■ **What the task requires**
Rescale the entries from the line containing "Click the white rounded icon background tile" through the line containing "click(x=89, y=1300)", copying every line including the requests. Multiply each coordinate in the answers by 0.8 and round to whole numbers, with halves rounding up, but leave all numbers in the requests unchanged.

■ **Extracted material**
^^^^^^^^^^^^^^^^

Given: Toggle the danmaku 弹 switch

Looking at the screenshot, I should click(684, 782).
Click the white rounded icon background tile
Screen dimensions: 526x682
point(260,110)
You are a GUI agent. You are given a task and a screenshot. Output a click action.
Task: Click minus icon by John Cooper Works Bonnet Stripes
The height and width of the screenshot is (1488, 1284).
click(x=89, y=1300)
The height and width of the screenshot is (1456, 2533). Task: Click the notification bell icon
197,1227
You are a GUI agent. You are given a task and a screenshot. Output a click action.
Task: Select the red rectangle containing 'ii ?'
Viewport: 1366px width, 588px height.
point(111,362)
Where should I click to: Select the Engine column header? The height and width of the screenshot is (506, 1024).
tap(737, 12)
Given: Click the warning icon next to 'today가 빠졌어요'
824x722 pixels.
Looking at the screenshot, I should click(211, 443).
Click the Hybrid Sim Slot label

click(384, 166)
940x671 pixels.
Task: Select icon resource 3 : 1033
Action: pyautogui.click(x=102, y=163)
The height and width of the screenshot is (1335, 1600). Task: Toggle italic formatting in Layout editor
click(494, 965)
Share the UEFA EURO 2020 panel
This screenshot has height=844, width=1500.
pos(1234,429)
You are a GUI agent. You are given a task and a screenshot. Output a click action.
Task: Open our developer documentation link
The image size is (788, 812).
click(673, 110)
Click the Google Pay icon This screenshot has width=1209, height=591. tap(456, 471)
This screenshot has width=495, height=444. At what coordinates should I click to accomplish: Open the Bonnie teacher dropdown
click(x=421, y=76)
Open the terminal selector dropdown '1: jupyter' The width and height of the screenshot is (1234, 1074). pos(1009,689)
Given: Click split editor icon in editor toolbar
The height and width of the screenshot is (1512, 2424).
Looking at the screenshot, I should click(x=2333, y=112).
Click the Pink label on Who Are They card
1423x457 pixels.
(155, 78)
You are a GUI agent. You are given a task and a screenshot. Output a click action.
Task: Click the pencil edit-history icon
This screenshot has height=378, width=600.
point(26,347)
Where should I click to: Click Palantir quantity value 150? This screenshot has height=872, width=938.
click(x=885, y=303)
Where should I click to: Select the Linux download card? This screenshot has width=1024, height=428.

^^^^^^^^^^^^^^^^

■ **Written response**
Click the white rounded icon background tile
Screen dimensions: 526x682
point(208,88)
You are a GUI agent. You are given a task and a screenshot. Output a click action.
Task: Click minus icon by John Cooper Works Bonnet Stripes
The height and width of the screenshot is (1488, 1284).
click(x=71, y=1040)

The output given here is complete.